Sorensen, who has chaired the advisory board of Brandeis’ International Center for Ethics since 2000, was an early supporter of President-Elect Barack Obama.
In a conversation with The Hoot before his presentation, Sorensen explained that while Obama may not have had as much executive experience as other candidates.
“The key quality in the White House is not experience.
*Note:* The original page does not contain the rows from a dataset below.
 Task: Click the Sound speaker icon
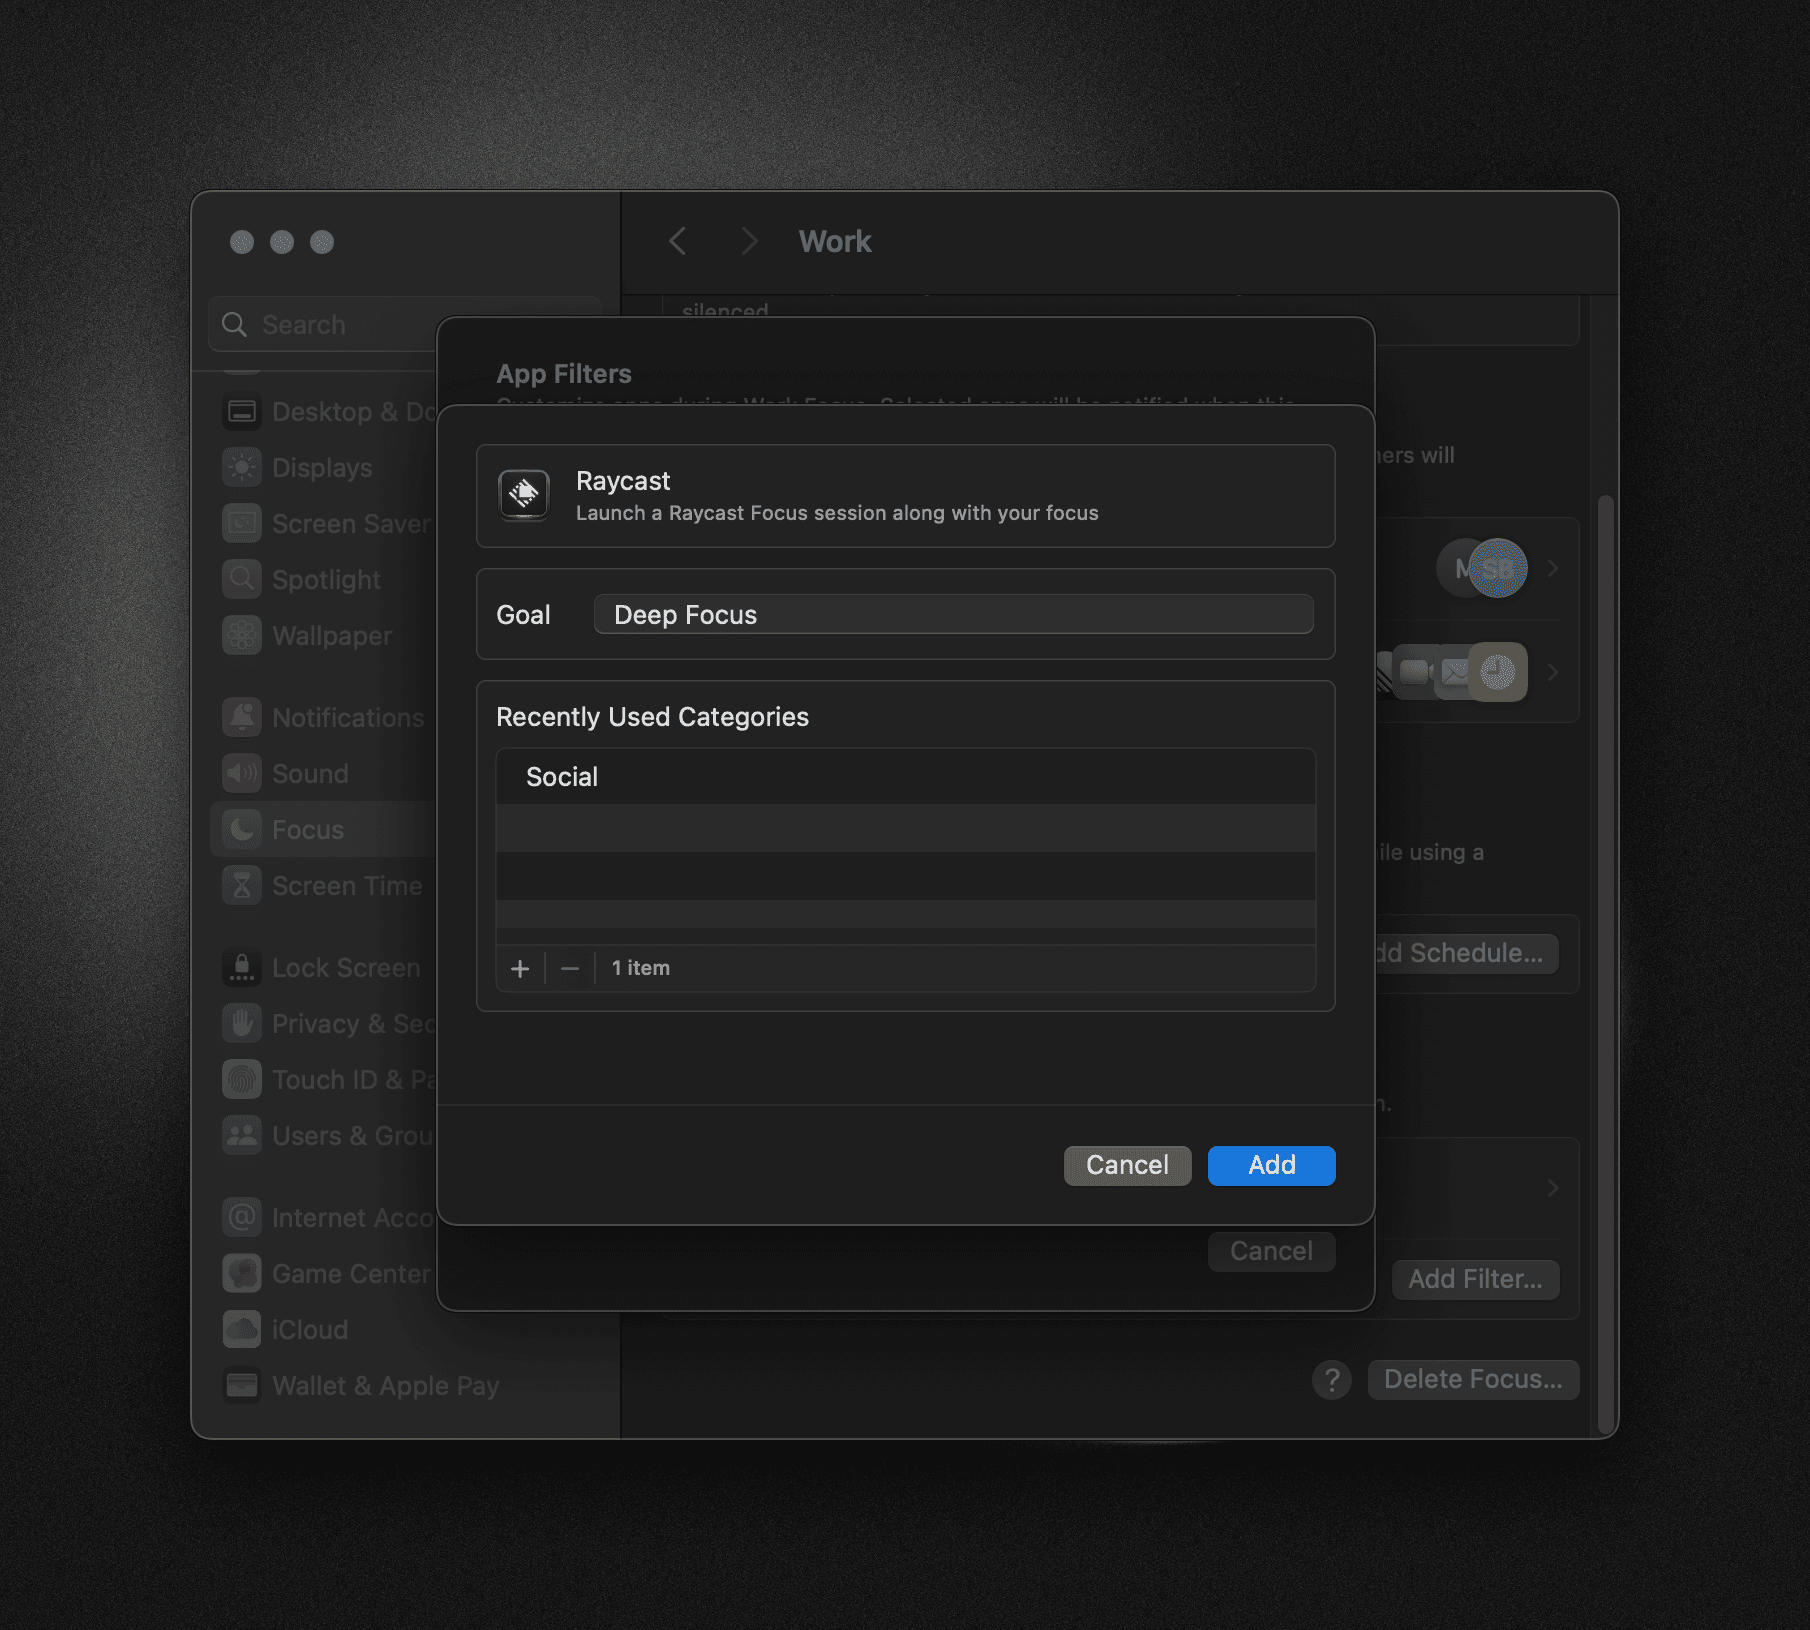241,772
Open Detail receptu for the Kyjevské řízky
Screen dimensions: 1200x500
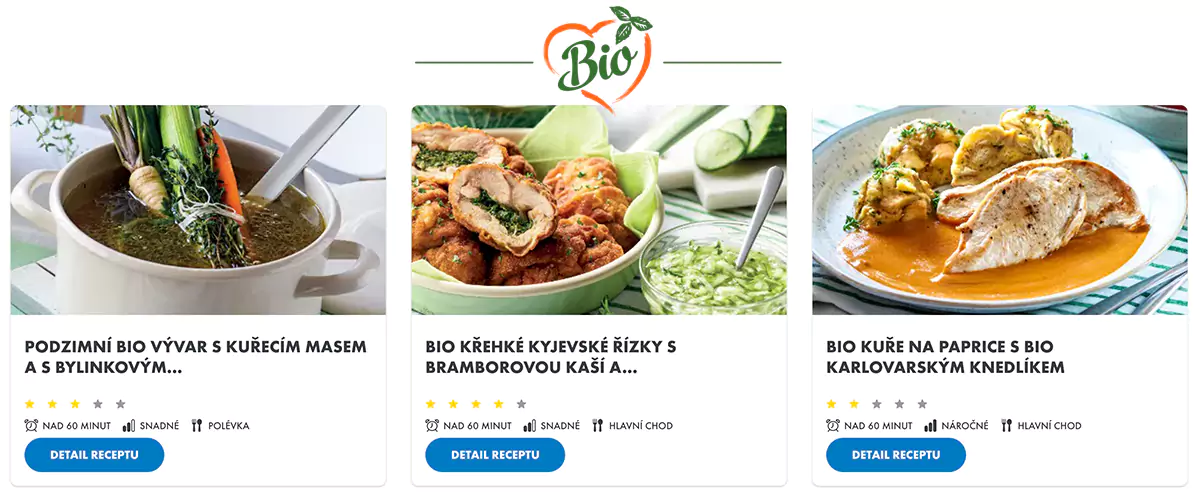[x=495, y=455]
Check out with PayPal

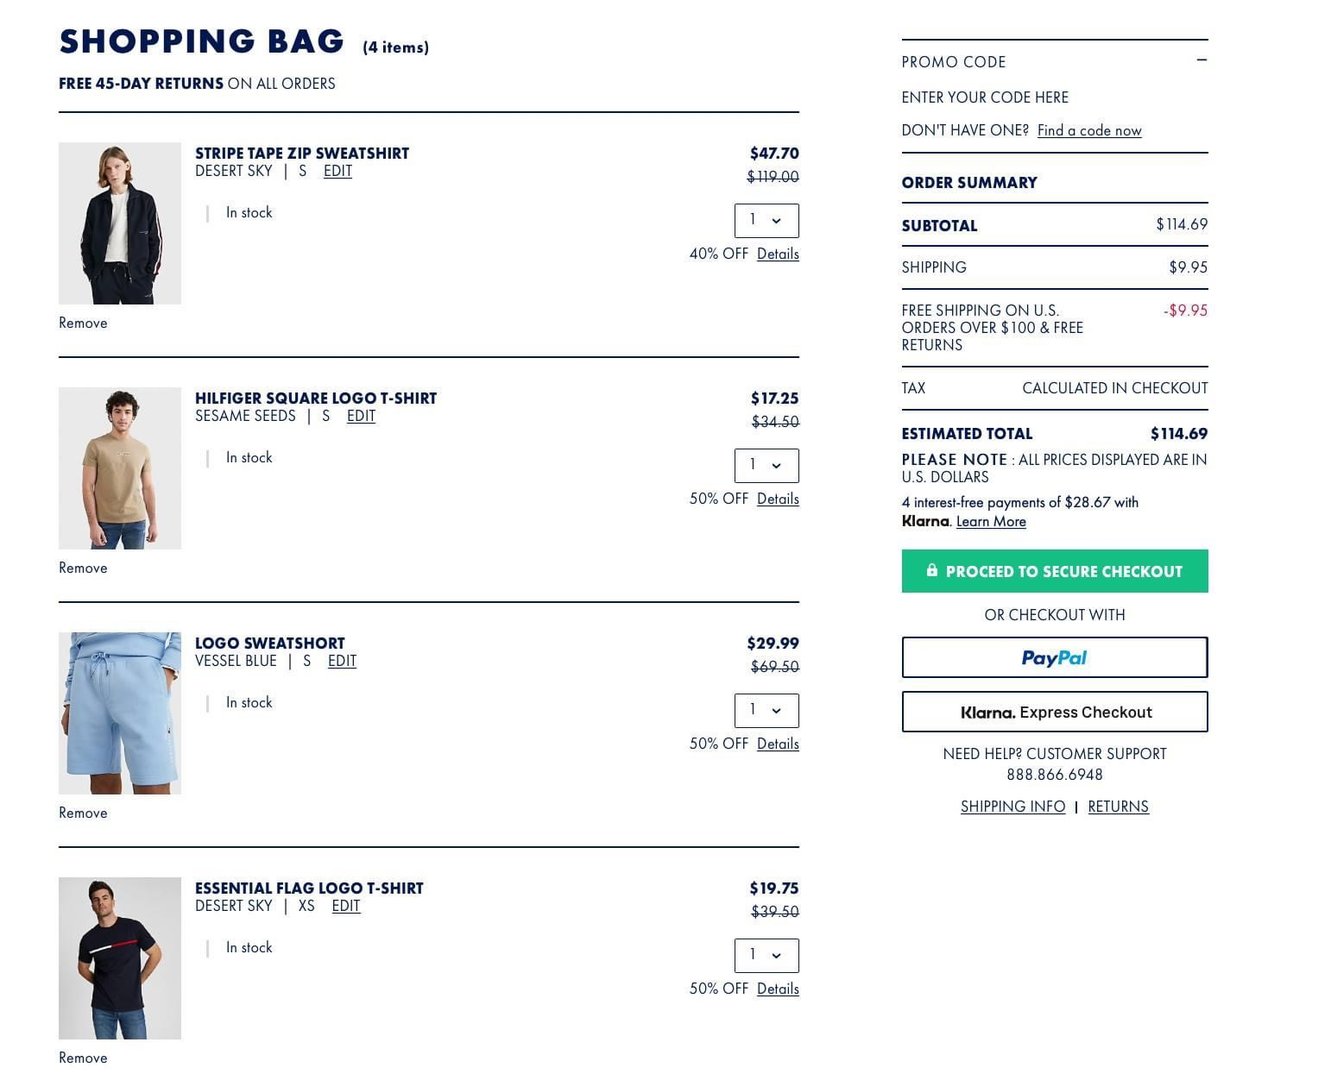[x=1054, y=658]
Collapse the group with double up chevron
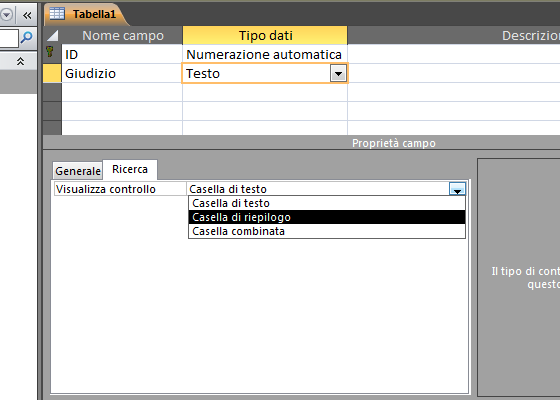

The White House requires judgment,” he said.
Sorensen said he supported Obama in part because he saw parallels between the judgment shown by Obama when he opposed the Iraq War and spoke of the importance of communicating with foreign leaders and judgment shown by President Kennedy.
“I think he is the first president since JFK who has had that ability,” Sorensen said.
Throughout his talk, Sorensen reviewed why the presidents who have come after Kennedy have failed to live up to Kennedy’s legacy.
While presidents such as Ronald Reagan focused on the economy and other domestic and partisan issues in their inaugural addresses, “JFK was talking about the need to push back deserts, tap the ocean depths, and engage in negotiations without fear.”
Sorensen also gave his take on what he called “myths” about Kennedy’s inaugural speech.
He addressed the question of who wrote the speech, and in particular, who wrote the words “ask not what your country can do for you, ask what you can do for your country,” saying “the question is not who penned particular words, but why Kennedy’s values and policies that were stressed through that speech have been largely forgotten.”He also deflected claims that the inaugural was a Cold War address, noting that Kennedy said that America must unite “against the common enemies of man” – a phrase that “doesn’t sound like a cold war speech.”
As to whether the speech was Kennedy’s most important, Sorensen disagrees, citing Kennedy’s commencement address at American University as the most important, because it “called for a reexamination of the cold war and relations with the USSR.”
After debunking myths, Sorensen discussed his expectations of Obama’s own inaugural address, saying that he believes that Obama’s inaugural address will follow Kennedy’s non-partisan tradition.
“An inaugural address should not be a campaign speech…I predict that Obama will not attack the Republican party or George Bush in his inaugural address,” he said.
Sorensen also explained that just as Kennedy “wanted to emphasize foreign policy” in his inaugural as a way of “[defining] him and his policies to the rest of the world,” Obama will “focus on international, global matters.”
After Sorensen’s address, Professor Peniel Joseph (AAAS) responded to the talk, adding that he expects that Obama, like “the best American presidents” will ask “the nation to look beyond its current paradigm.”
Both Joseph and Sorensen see the Obama’s inaugural speech as a first step for Obama to lay out such a vision, just as Kennedy did 49 years ago.Sorensen, though, will not play a role in implementing Obama’s vision.
When asked by the Hoot whether he would play a role in Obama’s administration, Sorensen invoked a line from the beginning of Kennedy’s inaugural speech:
“The torch has been passed to a new generation of Americans, and I am not part of that generation.”